Copy out again, line for line, the rows from the line with "coordinates (522, 174)." up to and including the line with "Image resolution: width=639".

[Stored data entries]
*** Begin section ***

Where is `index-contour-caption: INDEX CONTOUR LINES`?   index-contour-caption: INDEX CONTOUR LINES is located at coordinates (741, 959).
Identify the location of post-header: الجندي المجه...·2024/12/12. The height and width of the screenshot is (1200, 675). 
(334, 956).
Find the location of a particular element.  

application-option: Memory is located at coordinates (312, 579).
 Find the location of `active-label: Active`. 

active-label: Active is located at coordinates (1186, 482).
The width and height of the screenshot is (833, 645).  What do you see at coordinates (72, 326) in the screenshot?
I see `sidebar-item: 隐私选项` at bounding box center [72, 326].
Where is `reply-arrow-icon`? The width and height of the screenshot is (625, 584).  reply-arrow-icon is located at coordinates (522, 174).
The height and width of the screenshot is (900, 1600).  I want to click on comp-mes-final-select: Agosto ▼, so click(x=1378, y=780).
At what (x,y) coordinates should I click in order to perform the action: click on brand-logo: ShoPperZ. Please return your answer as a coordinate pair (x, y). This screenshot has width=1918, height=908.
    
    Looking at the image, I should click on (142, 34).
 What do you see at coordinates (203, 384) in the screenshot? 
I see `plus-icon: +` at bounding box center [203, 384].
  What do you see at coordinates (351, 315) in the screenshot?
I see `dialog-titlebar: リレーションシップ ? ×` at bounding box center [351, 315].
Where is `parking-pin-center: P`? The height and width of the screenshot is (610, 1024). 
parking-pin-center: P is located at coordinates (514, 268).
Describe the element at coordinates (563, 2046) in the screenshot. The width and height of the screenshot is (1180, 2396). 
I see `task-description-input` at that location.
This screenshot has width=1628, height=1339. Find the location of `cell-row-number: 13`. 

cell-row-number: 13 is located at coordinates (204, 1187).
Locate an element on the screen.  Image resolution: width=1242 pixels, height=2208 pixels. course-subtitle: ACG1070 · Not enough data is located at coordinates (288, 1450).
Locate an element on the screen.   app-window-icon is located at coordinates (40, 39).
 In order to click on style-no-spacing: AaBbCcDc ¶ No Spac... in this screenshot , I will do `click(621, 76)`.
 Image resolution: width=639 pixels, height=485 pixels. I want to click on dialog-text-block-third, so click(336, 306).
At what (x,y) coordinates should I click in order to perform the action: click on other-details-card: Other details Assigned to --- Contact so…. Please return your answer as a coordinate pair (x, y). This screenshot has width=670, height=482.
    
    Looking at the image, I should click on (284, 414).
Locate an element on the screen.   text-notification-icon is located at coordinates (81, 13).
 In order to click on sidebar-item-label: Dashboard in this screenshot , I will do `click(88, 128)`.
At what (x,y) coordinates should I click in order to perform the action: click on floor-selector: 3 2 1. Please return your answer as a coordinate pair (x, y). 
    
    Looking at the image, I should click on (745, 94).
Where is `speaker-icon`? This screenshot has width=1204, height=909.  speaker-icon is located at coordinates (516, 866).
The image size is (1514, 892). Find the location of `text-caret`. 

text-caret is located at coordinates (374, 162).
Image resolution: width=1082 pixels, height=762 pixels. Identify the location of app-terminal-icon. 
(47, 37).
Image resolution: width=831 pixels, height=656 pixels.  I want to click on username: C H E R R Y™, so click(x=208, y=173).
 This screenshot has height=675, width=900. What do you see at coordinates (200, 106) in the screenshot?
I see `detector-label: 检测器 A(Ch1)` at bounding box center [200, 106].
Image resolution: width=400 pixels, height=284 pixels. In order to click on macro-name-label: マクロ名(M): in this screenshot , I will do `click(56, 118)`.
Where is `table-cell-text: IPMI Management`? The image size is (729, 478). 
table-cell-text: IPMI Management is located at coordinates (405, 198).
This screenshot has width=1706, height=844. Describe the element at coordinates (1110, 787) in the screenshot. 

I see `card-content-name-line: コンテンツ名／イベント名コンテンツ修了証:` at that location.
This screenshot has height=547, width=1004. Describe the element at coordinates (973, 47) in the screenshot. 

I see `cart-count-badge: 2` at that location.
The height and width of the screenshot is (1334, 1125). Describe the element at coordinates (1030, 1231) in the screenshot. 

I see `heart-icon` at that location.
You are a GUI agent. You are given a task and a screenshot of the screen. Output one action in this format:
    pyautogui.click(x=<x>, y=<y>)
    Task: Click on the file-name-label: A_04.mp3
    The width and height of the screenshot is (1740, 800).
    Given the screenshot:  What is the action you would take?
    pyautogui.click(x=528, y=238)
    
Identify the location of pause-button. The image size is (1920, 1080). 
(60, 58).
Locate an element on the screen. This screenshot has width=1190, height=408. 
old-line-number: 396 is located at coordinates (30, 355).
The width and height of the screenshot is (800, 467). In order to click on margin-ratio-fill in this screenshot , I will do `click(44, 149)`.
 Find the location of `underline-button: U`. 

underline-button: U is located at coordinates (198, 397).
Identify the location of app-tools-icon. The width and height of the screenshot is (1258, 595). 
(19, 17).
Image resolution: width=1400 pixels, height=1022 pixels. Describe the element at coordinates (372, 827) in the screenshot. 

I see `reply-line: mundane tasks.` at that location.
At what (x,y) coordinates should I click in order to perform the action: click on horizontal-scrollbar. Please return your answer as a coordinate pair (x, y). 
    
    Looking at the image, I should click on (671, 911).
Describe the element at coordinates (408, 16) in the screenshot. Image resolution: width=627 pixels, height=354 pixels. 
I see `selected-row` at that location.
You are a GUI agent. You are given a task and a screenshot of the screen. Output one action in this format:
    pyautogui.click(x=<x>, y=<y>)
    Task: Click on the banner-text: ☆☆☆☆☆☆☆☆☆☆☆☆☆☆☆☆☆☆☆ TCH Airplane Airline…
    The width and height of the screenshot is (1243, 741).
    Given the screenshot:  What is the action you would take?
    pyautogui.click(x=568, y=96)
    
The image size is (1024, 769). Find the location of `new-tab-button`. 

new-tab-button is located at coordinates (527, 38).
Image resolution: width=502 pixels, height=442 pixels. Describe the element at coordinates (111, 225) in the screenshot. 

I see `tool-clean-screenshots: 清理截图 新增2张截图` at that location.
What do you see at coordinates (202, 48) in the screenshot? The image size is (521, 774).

*** End section ***

_Completed exercise_
Where is `reply-arrow-icon`? The width and height of the screenshot is (625, 584).  reply-arrow-icon is located at coordinates (522, 174).
The height and width of the screenshot is (900, 1600).  I want to click on comp-mes-final-select: Agosto ▼, so click(x=1378, y=780).
At what (x,y) coordinates should I click in order to perform the action: click on brand-logo: ShoPperZ. Please return your answer as a coordinate pair (x, y). This screenshot has width=1918, height=908.
    
    Looking at the image, I should click on (142, 34).
 What do you see at coordinates (203, 384) in the screenshot? 
I see `plus-icon: +` at bounding box center [203, 384].
  What do you see at coordinates (351, 315) in the screenshot?
I see `dialog-titlebar: リレーションシップ ? ×` at bounding box center [351, 315].
Where is `parking-pin-center: P`? The height and width of the screenshot is (610, 1024). 
parking-pin-center: P is located at coordinates (514, 268).
Describe the element at coordinates (563, 2046) in the screenshot. The width and height of the screenshot is (1180, 2396). 
I see `task-description-input` at that location.
This screenshot has width=1628, height=1339. Find the location of `cell-row-number: 13`. 

cell-row-number: 13 is located at coordinates (204, 1187).
Locate an element on the screen.  Image resolution: width=1242 pixels, height=2208 pixels. course-subtitle: ACG1070 · Not enough data is located at coordinates (288, 1450).
Locate an element on the screen.   app-window-icon is located at coordinates (40, 39).
 In order to click on style-no-spacing: AaBbCcDc ¶ No Spac... in this screenshot , I will do `click(621, 76)`.
 Image resolution: width=639 pixels, height=485 pixels. I want to click on dialog-text-block-third, so click(336, 306).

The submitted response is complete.